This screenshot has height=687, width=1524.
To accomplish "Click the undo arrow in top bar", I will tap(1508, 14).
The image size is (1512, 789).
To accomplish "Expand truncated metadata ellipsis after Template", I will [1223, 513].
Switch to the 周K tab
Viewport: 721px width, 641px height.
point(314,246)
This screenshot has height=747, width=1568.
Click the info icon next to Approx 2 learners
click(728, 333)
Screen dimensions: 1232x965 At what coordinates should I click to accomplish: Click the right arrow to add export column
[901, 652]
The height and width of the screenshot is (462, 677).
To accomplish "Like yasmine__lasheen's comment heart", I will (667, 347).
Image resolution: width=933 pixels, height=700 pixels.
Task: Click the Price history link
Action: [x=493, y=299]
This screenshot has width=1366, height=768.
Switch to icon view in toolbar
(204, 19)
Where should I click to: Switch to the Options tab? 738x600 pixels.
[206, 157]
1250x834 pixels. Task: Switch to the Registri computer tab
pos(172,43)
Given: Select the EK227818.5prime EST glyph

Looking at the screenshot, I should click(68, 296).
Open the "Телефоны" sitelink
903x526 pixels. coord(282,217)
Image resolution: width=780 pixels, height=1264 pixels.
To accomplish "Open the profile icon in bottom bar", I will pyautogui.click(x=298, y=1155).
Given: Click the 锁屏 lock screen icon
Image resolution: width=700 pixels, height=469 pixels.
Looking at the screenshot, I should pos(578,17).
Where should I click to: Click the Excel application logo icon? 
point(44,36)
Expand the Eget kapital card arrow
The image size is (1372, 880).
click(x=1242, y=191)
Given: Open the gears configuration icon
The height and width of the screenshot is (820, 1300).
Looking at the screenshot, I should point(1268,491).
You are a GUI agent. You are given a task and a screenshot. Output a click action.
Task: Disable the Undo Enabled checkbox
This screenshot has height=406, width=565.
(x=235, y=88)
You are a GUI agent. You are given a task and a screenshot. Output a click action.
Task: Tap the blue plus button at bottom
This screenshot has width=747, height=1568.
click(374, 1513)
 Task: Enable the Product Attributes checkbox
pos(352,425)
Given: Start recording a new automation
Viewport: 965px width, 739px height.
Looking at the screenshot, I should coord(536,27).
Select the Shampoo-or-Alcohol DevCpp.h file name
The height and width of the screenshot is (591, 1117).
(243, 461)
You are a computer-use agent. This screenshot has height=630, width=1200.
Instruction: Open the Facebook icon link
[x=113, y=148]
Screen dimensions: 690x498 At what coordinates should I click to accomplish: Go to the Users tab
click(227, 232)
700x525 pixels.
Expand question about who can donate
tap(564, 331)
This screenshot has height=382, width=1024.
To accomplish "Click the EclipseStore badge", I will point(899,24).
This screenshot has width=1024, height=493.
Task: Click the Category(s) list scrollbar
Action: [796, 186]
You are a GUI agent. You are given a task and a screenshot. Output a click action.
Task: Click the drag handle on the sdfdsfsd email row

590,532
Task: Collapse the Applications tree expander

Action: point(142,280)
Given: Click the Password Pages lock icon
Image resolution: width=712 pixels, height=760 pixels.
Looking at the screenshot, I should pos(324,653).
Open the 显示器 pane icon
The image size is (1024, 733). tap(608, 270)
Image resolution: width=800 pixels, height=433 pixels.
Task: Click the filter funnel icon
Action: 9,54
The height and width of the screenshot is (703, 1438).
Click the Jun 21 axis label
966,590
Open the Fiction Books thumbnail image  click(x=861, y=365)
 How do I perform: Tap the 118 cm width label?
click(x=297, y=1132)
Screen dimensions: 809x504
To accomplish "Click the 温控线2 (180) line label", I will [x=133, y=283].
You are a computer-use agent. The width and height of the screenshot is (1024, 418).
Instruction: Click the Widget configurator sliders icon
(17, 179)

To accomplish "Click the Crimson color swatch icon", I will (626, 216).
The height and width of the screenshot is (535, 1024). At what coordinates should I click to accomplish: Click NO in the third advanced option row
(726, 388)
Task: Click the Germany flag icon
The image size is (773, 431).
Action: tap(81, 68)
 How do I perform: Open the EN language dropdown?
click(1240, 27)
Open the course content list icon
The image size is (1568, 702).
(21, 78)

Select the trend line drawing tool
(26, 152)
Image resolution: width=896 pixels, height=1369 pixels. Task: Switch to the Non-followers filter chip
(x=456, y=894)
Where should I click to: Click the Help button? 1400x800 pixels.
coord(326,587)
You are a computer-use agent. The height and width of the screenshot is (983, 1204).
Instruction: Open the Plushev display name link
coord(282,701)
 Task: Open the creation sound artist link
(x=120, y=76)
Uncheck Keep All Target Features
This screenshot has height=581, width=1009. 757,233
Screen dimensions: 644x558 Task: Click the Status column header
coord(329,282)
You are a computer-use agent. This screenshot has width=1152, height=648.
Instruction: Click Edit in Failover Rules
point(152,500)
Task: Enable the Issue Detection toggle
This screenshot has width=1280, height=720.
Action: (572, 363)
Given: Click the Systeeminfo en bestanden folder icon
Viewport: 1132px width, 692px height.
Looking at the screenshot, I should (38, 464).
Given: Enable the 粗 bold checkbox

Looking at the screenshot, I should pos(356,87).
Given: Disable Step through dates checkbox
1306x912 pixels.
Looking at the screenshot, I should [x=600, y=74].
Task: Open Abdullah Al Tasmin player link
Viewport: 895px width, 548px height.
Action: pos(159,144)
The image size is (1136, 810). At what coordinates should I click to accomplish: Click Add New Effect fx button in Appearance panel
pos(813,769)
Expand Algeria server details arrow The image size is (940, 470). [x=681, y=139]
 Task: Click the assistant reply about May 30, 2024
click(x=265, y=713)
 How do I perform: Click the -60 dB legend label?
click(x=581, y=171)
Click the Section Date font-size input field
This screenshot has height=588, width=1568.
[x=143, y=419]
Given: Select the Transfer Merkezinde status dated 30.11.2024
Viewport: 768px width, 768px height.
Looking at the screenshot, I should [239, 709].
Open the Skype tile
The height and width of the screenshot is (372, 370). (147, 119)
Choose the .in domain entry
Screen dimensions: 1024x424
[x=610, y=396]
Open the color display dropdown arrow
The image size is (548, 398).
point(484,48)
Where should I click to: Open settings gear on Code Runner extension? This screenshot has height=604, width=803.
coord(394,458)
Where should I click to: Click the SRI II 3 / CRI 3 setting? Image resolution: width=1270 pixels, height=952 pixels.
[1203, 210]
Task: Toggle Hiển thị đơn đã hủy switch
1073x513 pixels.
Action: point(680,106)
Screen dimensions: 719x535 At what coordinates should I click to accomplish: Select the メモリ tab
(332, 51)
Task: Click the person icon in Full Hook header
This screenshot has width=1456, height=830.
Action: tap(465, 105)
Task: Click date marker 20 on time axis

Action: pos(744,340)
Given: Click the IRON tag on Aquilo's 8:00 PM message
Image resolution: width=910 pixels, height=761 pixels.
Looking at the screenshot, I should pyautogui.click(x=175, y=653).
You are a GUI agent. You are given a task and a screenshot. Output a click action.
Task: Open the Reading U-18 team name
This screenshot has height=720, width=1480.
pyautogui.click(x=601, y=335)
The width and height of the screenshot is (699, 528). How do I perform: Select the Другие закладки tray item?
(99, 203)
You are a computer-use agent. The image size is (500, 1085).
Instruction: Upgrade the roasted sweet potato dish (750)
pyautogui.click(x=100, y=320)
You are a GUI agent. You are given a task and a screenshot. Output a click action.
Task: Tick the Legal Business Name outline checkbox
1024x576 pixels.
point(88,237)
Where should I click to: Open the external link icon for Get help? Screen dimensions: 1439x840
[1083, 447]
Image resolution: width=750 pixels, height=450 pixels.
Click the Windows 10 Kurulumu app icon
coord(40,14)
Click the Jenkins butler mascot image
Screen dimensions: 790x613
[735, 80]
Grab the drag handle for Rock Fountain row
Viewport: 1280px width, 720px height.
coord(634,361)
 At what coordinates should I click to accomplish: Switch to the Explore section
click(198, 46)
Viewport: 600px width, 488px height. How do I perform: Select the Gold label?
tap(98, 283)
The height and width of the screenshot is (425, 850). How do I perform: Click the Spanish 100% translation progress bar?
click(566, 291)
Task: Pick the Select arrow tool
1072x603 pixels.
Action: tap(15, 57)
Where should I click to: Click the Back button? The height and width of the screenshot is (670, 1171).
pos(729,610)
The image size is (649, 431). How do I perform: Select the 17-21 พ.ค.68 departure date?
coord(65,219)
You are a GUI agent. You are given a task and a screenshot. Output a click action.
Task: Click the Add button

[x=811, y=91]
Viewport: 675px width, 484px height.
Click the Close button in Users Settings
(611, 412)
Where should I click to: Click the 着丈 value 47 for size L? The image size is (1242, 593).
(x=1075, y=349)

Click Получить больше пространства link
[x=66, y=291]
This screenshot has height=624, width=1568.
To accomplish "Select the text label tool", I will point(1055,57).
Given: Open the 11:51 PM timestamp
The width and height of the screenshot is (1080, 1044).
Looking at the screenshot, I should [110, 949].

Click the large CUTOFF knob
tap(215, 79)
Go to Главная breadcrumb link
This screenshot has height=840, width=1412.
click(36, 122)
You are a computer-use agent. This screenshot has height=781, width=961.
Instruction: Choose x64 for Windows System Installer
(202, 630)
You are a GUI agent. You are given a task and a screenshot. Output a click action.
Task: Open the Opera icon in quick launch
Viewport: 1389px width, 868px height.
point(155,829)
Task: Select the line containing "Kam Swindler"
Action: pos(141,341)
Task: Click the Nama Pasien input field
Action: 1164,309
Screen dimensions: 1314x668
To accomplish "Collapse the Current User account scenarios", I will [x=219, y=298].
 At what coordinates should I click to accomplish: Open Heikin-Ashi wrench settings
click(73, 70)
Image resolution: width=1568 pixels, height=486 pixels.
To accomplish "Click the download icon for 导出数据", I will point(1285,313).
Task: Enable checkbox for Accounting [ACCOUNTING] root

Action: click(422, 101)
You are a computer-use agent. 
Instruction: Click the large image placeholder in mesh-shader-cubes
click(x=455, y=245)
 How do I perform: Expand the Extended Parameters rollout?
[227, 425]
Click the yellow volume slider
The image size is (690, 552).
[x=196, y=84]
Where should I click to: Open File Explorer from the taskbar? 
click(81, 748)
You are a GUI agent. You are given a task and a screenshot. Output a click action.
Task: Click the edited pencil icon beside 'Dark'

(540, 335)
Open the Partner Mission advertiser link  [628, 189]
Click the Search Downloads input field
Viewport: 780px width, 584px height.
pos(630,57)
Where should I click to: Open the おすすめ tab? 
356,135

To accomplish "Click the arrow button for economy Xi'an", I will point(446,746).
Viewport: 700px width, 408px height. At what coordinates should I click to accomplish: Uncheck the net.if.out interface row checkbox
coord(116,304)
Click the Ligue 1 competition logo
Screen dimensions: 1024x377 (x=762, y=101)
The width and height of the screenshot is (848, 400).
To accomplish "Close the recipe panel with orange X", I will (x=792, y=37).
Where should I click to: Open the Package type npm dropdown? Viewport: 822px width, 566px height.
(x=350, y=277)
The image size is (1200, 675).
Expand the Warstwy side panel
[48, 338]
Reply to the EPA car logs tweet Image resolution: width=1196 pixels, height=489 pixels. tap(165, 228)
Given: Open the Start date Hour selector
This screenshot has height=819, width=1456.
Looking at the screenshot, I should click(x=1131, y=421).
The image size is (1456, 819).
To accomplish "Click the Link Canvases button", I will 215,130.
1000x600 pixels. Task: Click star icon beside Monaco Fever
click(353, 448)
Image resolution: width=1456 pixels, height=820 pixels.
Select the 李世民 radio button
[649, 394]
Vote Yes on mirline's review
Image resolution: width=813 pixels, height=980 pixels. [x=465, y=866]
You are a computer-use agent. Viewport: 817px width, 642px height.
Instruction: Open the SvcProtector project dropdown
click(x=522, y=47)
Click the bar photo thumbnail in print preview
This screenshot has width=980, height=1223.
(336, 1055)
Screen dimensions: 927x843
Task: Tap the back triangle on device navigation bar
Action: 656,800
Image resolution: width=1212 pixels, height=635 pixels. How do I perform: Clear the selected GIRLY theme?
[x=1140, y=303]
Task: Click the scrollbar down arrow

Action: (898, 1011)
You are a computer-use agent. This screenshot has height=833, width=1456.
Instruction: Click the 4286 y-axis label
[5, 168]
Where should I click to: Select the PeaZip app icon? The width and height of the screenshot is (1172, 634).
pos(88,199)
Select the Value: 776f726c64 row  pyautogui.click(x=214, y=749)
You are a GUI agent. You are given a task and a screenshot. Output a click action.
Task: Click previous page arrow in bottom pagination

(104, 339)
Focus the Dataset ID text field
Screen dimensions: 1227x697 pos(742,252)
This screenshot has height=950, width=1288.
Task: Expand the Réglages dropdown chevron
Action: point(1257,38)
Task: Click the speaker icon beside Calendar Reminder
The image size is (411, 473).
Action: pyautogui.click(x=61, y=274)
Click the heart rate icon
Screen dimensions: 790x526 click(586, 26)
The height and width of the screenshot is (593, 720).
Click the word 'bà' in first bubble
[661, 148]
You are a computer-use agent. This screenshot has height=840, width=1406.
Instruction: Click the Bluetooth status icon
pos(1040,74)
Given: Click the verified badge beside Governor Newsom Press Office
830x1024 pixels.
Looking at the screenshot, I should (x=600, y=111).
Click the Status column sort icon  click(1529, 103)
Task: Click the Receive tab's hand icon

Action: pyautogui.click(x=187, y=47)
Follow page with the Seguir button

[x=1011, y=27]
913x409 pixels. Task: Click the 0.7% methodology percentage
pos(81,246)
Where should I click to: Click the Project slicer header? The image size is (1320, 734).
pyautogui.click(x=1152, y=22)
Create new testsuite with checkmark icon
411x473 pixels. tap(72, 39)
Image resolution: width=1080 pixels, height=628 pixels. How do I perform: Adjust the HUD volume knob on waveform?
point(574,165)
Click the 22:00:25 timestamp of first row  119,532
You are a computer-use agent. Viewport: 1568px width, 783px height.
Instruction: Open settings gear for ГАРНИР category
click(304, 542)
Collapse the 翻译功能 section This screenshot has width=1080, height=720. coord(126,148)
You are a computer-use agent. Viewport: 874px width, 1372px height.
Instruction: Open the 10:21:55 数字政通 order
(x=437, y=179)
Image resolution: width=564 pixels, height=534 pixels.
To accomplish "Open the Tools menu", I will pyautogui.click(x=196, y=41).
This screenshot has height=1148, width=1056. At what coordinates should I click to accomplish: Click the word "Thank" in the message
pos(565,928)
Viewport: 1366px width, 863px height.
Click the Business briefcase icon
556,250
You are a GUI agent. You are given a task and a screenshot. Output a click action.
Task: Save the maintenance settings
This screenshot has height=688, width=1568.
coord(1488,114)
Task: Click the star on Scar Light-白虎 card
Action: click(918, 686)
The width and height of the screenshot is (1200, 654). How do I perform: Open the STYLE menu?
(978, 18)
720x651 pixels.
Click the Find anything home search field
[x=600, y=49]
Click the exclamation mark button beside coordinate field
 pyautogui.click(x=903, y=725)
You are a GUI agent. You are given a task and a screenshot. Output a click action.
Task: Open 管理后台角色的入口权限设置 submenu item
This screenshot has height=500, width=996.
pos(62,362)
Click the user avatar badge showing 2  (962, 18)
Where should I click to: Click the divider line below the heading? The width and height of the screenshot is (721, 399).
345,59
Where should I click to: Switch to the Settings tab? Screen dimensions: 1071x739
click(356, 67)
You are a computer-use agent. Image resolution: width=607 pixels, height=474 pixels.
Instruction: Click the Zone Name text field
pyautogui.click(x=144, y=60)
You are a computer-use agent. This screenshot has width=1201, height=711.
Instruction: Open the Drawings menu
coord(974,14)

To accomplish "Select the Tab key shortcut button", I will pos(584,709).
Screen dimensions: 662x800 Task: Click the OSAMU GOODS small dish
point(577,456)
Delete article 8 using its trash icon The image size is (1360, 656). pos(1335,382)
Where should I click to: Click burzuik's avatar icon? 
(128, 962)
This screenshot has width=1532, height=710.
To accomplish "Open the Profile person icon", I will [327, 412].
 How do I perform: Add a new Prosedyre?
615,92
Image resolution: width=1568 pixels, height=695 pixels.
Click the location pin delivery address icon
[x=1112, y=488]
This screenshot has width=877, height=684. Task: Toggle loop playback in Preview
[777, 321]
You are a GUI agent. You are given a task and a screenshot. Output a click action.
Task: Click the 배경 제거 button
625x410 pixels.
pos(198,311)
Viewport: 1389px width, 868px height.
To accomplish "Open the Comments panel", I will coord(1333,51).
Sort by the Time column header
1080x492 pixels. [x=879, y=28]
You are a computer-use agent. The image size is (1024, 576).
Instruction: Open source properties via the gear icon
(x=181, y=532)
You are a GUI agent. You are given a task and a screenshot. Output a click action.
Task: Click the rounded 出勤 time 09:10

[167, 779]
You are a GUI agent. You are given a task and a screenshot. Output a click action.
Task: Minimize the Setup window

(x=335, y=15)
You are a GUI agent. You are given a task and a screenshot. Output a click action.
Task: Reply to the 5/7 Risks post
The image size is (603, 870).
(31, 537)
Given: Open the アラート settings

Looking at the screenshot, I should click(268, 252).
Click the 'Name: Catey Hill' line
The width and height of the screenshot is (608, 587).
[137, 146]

## [YOUR GOAL]
Go through the listing and copy each line that includes the string "Disable".

## [EXERCISE OUTPUT]
Task: Disable the Undo Enabled checkbox
Given: Disable Step through dates checkbox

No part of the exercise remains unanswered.